You've got only yourself to blame -- and maybe your broker, too.
Researchers are trying to get a better handle on how much money investors really make. The results? They aren't pretty.
It turns out we often fare far worse than the stock-market averages and published mutual-fund returns suggest, because we buy the wrong investments at the wrong time. For proof, consider three recent studies.
Weighing results. Highflying mutual funds are forever touting their stellar performance. But these "total returns" are a little unrealistic. The reason: They assume folks invested a chunk of money at the beginning of the performance period and thereafter didn't make any trades, except to reinvest their fund distributions.

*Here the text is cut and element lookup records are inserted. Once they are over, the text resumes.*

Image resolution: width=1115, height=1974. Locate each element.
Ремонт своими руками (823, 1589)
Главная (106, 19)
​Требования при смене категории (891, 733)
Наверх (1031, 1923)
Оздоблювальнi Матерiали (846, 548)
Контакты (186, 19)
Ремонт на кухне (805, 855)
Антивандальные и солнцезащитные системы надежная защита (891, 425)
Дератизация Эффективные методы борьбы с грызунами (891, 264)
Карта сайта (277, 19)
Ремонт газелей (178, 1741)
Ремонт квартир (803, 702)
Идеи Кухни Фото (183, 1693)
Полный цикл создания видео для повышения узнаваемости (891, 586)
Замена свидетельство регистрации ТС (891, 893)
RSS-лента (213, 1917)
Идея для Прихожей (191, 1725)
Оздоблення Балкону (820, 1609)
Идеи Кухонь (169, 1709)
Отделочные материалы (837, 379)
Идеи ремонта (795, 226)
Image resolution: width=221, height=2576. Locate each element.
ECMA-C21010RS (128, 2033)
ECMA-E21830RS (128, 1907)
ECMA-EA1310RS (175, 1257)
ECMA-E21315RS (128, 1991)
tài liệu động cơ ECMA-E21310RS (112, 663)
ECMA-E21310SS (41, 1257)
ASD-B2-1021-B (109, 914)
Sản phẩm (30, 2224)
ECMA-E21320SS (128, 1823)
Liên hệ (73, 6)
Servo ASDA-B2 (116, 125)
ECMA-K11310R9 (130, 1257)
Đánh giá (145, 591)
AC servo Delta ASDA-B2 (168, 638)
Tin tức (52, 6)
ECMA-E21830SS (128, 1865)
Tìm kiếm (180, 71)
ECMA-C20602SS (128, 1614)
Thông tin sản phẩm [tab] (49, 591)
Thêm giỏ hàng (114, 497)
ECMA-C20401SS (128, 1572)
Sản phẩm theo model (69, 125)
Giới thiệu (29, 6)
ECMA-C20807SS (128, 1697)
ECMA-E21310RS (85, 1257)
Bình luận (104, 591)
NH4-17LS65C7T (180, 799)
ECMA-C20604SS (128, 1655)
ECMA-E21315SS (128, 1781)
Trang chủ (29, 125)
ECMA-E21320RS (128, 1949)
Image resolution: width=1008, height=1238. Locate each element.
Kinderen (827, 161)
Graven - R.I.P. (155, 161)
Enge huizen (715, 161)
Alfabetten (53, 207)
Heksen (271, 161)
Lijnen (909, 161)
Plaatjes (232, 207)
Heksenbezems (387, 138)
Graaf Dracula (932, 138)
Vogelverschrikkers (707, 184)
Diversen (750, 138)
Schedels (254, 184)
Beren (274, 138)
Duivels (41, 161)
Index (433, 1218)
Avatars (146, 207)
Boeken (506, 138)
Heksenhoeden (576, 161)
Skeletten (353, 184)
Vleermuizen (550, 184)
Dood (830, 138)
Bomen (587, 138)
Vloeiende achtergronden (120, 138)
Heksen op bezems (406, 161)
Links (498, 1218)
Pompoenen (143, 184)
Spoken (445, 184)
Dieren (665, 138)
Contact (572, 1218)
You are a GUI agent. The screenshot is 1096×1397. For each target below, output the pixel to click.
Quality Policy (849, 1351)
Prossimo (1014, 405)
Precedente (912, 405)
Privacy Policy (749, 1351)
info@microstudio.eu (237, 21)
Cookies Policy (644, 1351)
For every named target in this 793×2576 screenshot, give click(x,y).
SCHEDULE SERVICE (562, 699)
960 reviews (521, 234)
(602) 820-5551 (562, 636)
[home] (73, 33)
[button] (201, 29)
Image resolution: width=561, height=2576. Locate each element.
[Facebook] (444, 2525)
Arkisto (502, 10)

What if you figured in investors' actual purchases and sales? Would the results still look so stellar? To find out, Chicago investment researcher Morningstar Inc. has started calculating dollar-weighted returns.
What's a dollar-weighted return? You find out a fund's total assets at the beginning and end of, say, a 10-year stretch, as well as how much money was invested or withdrawn each month. Using this information, you then calculate what rate of return best explains the fund's asset growth. This is a more accurate gauge of how investors are faring, because you are taking into account when they bought and sold.
For a real eye-opener, however, you need to compare a fund's dollar-weighted result with its total return calculated the traditional way. For instance, Morningstar took every stock- and bond-fund category and plucked out the most-volatile 25 percent of funds and the least-volatile 25 percent.
There was a modest difference in the 10-year total return, with the low-volatility funds clocking 8.9 percent a year, versus 8.1 percent for the high-volatility funds. But the difference in dollar-weighted performance was huge. Investors in low-volatility funds earned 8.9 percent a year, the same as their funds' published total return, while investors in high-volatility funds collected just 5.3 percent.
"You don't see a lot of money going into bad funds," says Morningstar Managing Director Don Phillips. "But you often see investors ending up in funds that they aren't well suited for."
There's a lesson here for investors. Want to improve your results? Try sticking with funds that generate consistent performance.
Take balanced funds, which typically hold 60 percent stocks and 40 percent bonds. These might seem like an unexciting choice. But that lack of excitement leads to better investor behavior. Over the past 10 years, balanced-fund investors have enjoyed a dollar-weighted return of 8.8 percent a year, not much below their funds' 9 percent average total return.
Meanwhile, sector funds have been one of the worst categories. The funds generated healthy 10-year total returns, notching 10.4 percent a year. But their volatility appears to have unnerved investors, who garnered just 7.6 percent.
Going for broker. While investors clearly struggle to make smart decisions, hiring a broker may not help.
Consider a study by Daniel Bergstresser and Peter Tufano, both at Harvard Business School, and the University of Oregon's John Chalmers. The three finance professors analyzed the asset-weighted returns for mutual funds over the seven years through 2002.
Their conclusion: Broker-sold stock and bond funds underperformed directly sold funds, even if you ignore the impact of fund sales commissions and "12b-1" marketing fees. The results were even worse once you adjust for differences in fund risk.
It isn't clear why brokerage-firm clients are ending up in the wrong funds. But you may want to keep the study in mind next time you shop for a financial adviser.
"If a broker says, 'I'm going to pick better funds for you,' that's probably not going to happen," Prof. Chalmers says. "But if the broker says, 'I'm picking funds that suit your particular financial situation and personality,' those are things that a good financial adviser can provide."
Stock answers. Ilia Dichev, an accounting professor at the University of Michigan, has taken the analysis of investor returns even further, applying it to the entire stock market.
He found that, over the 77 years through 2002, the annual dollar-weighted return for the New York Stock Exchange and American Stock Exchange was 1.3 percentage points lower than the return calculated the traditional way. Results for the Nasdaq market were even worse, with a shortfall of 5.3 percentage points a year over the three decades through 2002.
This gap isn't driven by the trading of existing shares. Rather, at issue here is the movement of capital into the market through new share issues, as well as the outflow of capital, thanks to stock repurchases and dividends. The big capital inflows tend to occur during exuberant periods like the 1990s. Those who pony up this capital often buy just before a big market downturn.
"It says something about human nature," Prof. Dichev says. "When things are going up, people get excited. That's when the money pours in."
Coming Up Short
Mutual-fund investors' real results are often surprisingly poor.
Over the past 10 years, owners of diversified U.S. stock funds collected 7.3 percent a year, less than their funds' 8.8 percent published return.
In 19 stock markets, investors underperformed a buy-and-hold strategy by 1.5 percentage points a year since 1973.
Over seven years, broker-sold stock funds lagged behind directly sold funds by half a percentage point a year after expenses.